**Task to complete**
When the line containing "Instruction: Click the 校准 step indicator icon" appears in the entries below, begin printing there and stop after the line containing "832x500 pixels."; print each of those lines exactly and no other line.

Data provided: Begin

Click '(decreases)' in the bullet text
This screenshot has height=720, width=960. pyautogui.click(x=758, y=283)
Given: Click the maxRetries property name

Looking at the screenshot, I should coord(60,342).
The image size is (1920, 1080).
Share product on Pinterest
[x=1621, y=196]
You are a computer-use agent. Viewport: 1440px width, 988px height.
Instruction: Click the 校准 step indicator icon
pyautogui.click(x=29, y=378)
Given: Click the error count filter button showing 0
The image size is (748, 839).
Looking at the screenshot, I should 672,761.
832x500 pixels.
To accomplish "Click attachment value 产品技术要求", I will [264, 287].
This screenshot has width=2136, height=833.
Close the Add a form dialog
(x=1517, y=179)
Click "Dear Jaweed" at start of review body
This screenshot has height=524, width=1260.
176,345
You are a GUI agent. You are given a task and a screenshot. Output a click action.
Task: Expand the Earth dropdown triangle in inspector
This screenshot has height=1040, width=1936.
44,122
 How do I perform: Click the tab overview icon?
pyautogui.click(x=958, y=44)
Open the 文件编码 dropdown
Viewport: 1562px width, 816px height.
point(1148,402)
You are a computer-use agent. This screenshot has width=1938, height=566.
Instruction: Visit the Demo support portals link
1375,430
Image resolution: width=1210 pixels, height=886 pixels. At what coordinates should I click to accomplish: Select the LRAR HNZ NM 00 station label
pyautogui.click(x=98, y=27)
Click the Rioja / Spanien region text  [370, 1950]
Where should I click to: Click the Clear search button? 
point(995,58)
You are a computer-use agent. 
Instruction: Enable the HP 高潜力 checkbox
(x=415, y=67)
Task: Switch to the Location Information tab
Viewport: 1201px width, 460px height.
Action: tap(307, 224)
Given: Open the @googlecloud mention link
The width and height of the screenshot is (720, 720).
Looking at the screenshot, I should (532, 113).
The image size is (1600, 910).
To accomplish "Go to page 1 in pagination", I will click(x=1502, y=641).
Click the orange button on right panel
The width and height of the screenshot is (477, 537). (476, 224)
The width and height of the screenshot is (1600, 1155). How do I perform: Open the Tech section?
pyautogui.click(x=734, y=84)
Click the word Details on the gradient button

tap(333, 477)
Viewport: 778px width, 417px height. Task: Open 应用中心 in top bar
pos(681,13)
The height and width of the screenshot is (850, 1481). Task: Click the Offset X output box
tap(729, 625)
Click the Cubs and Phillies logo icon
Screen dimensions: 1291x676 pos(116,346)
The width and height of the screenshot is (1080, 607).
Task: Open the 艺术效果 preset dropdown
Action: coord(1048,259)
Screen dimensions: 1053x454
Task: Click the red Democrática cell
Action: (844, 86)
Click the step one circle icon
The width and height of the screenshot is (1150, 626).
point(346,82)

Data provided: End

**Output for this exercise**
Instruction: Click the 校准 step indicator icon
pyautogui.click(x=29, y=378)
Given: Click the error count filter button showing 0
The image size is (748, 839).
Looking at the screenshot, I should 672,761.
832x500 pixels.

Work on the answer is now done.